** Start Available records **

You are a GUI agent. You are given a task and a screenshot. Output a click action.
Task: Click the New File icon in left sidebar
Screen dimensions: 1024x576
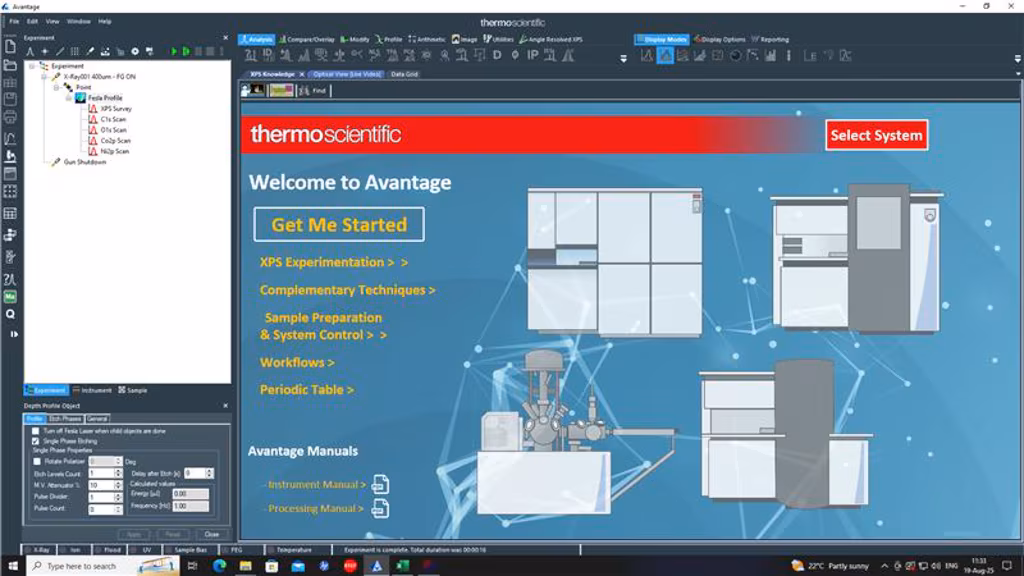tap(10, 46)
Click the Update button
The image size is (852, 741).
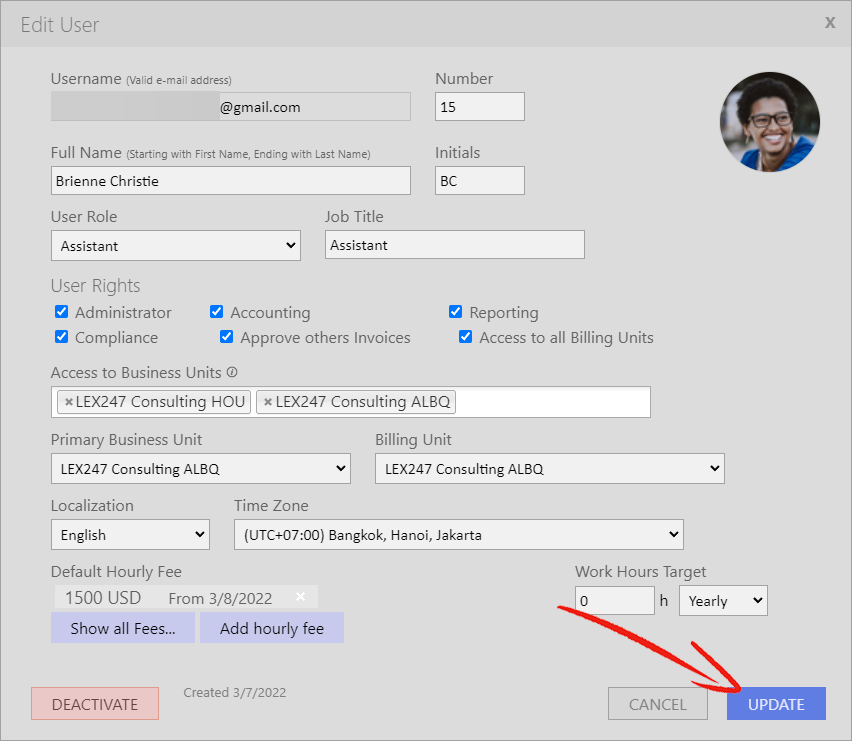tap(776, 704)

** End Available records **

Your instructions ::
Replace "button" with "control" throughout the data above and write it all out again with nothing else changed. Omit the pictures.

Solution to the problem ::
You are a GUI agent. You are given a task and a screenshot. Output a click action.
Task: Click the New File icon in left sidebar
Screen dimensions: 1024x576
tap(10, 46)
Click the Update control
The image size is (852, 741).
tap(776, 704)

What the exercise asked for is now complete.